ICAAP's Statement on Racism
How devastating to find ourselves here, yet again. It is difficult to express the deep sadness and intense anger that we at the Illinois Chapter of the AAP share with our friends, colleagues, patients and families, not only about the senseless death of George Floyd, but also about the underlying systemic inequities and racism that have lead us to this point.
After 23 years of working in a clinic serving low income, culturally and linguistically diverse families, I take cultural humility to heart. The topic of racism has come up in the exam room, a preschooler that was expelled, a child who is called a racial slur in the playground, a parent who does not want to immunize her infant because of concerns of experimentation on Black people - a consequence of the history of racism in science. But this week, for the first time, I asked the teens I saw in clinic, how racism and police brutality affected them. This is sad for two reasons. The first is that racism and police brutality would be common enough to affect my patients. The second, is that I never thought to ask this question before, despite the frequent terrible acts of violence against African-American people that keep occurring - George Floyd, Breonna Taylor, Ahmaud Arbery, Laquan McDonald, Michael Brown, Sandra Bland, Trayvon Martin, Rodney King - the list seems to be endless.
This is a painful lesson. We have to be very intentional and speak out against racism, as humans, because it is morally wrong, and as physicians, because it also affects our patients’ health. It is a socially transmitted disease that we need to eradicate. I re-read the American Academy of Pediatrics’ Policy Statement on The Impact of Racism on Child and Adolescent Health. It reviews the evidence on the role of racism on developmental and health outcomes and clarifies that, while race is a social construct, racism is a “core social determinant of health that is a driver of inequities.” It also discusses what pediatricians can do to address and ameliorate the effects of racism on children and adolescents, starting with acknowledging the problem, identifying our own biases, and creating a culturally safe medical home. If you have not read this policy statement yet, I urge you to do so.
My patients’ answers were heart-breaking. They were angry about the racist incidents at their schools that kept occurring, despite multiple complaints. They were worried about their friends. They were upset that they were not able to go to the protests. They were traumatized and retraumatized by the countless YouTube videos of police violence against peaceful protesters, including shooting rubber bullets at a crowd and pepper spraying a young girl in the face. Beyond the brutality, these videos were particularly upsetting because they were disempowering. What is left if you can’t peacefully protest?

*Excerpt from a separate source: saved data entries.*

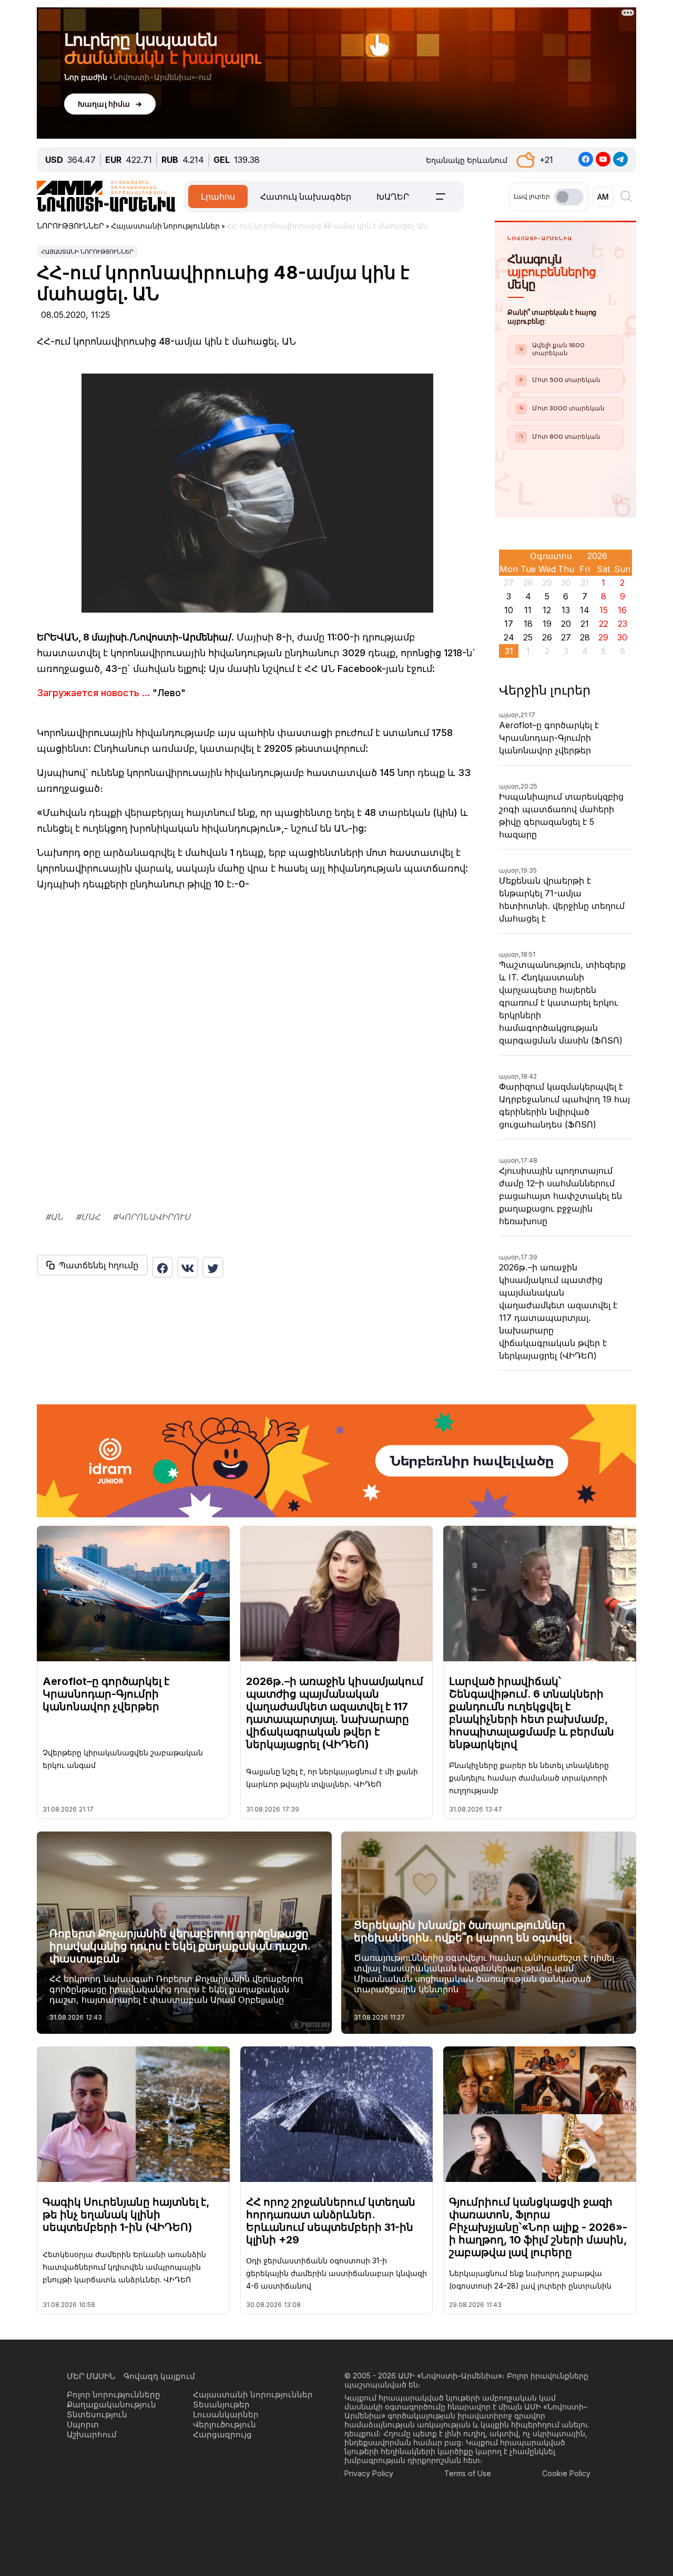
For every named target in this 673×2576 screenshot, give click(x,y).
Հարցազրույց (222, 2434)
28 (585, 637)
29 (603, 637)
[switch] (569, 197)
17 (508, 623)
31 (509, 651)
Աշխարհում (92, 2434)
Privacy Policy (368, 2473)
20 (566, 623)
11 (528, 610)
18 (528, 623)
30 (622, 637)
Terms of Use (467, 2473)
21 (584, 623)
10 (508, 610)
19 (547, 623)
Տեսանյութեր (221, 2404)
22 (603, 623)
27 (566, 637)
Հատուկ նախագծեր (305, 196)
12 (547, 610)
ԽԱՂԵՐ (392, 196)
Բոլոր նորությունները (113, 2394)
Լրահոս (218, 196)
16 (622, 610)
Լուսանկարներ (226, 2414)
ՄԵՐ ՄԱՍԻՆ (91, 2376)
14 (584, 610)
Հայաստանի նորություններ (87, 251)
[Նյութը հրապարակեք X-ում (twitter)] (213, 1267)
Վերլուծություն (224, 2424)
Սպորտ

What can we say to that? Even though there is not a good answer, as the AAP policy states, “pediatricians are uniquely positioned to both prevent and mitigate the consequences of racism as a key and trusted source of support for pediatric patients and their families.” We can start by listening, and making it clear that we, as physicians and people with influence, are equally horrified and unwilling to be bystanders while atrocities occur. But that is just the beginning. The policy statement also gives concrete actions to take in clinical care, education, advocacy and research.
We at ICAAP are committed to doing our part to consciously and intentionally incorporate these actions, and a racial equity lens, into the work that we do; from our advocacy efforts on health care access, to our various initiatives including housing, immunizations, and Reach Out and Read; from our clinical educational programs to our efforts in practice transformation; and from our membership activities to our staff and leadership training and recruitment.
These times have been filled with anguish, for some even more than for others. But we have a unique opportunity as part of ICAAP – we can use our network to foster equity and justice, and to fight against racism of all kinds.